Word frequency list, what corpus is ideal?

(2017-05-10, 3:44 pm)Zarxrax Wrote: But for purposes of actually using the language, you need to learn this word separately. How else could you actually use it? If you try the reverse logic to "build" a word from parts then you may easily make up some nonsense like 研究人.
That's an issue with not knowing the language well enough in general, not an issue with not knowing some specific word.

研究者 is a perfect example of a simple compound, and registering every ~者 word independently instead of learning that ~者 is the normal suffix for an Xer actually damages the quality of registering the constituent parts of such simple compounds. Let's say that 研究 without the 者 and 研究者 as a whole are equally common. If you track them independently, then 研究 will be far lower on a frequency list than it should be. A frequency list shouldn't count both 研究 and 研究者 when it reads the string "研究者である", and counting 研究 and 者 separately prevents 研究 from showing up further down the list than it should.

It's important to know that 研究者 is the normal way of saying "a 研究er" since there are other ways of constructing it, but that's less important than making sure 研究 is accounted properly in a frequency list, and IMO, simple idiomatic/grammatical things like that are easier to pick up from reading or listening than from flashcards.

(2017-05-10, 3:44 pm)Zarxrax Wrote: Plus there are a lot of words where the combinations are not at all obvious. I was surprised to find that the kuromoji text analyzer didn't pick up 自転車. Can you really figure that out from the meanings of  自転 and 車?
自転車 is definitely a non-obvious compound, and should be treated as its own unit of meaning. This is a problem with unidic. For some reason, it has bogus weights for 自転 and 自転車. This isn't a problem with kuromoji preferring shorter segments in general, just that it likes 自転 in particular too much. In other words, it's a problem with corpus linguistics in general: you need to know roughly how common things are in the first place, and if you're wrong, you'll continue to make weird decisions about how common things are in the future.

The recommended kuromoji dictionary is ipadic, which handles 自転車 properly.
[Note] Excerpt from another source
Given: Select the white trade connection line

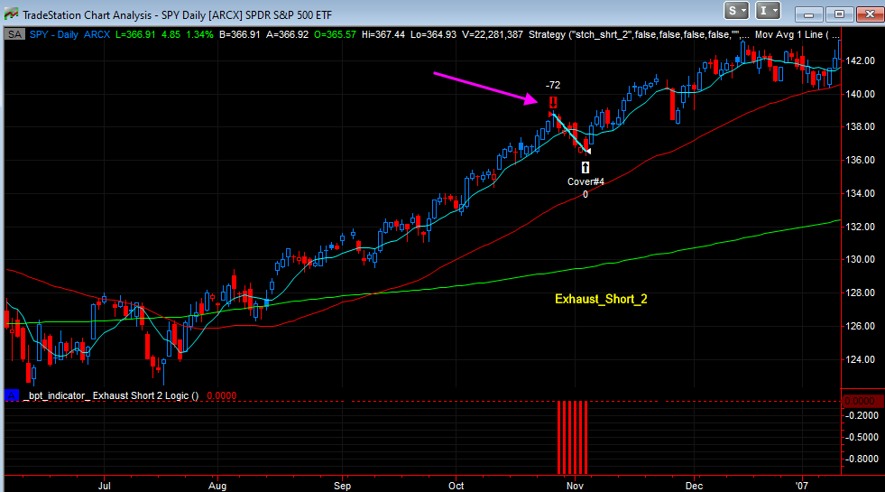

It's possible that unidic's weights were generated in a way that kuromoji isn't ideal for. Kuromoji uses a viterbi graph to find the most likely string of tokens based on the weights of those tokens, and it's possible that how it works internally is different enough from mecab that it causes problems in some situations like this. I don't know. If mecab segments 自転車 wrong with unidic as well though then I would safely put the blame on unidic. I use unidic despite ipadic being recommended because ipadic doesn't have a pronunciation/kana accent version, which is necessary to disambiguate certain words.

additional edit: Apparently unidic doesn't have an entry for 自転車 alone at all. Go figure.
Edited: 2017-05-11, 4:41 am
#27 uses ipadic? Because it splits 一人 as

一    名詞,数,*,*    一    イチ    イチ
人    名詞,接尾,助数詞,*    人    ニン    ニン

while your analyzer recognizes it as

1    一人    ヒトリ    ヒトリ    2    和    名詞    普通名詞    副詞可能    *

So I suppose there is not a perfect dictionary, each one has its pros and cons :/


I've tried and Unidic is the only one that recognizes 一人 as ヒトリ :O
Edited: 2017-05-11, 6:56 am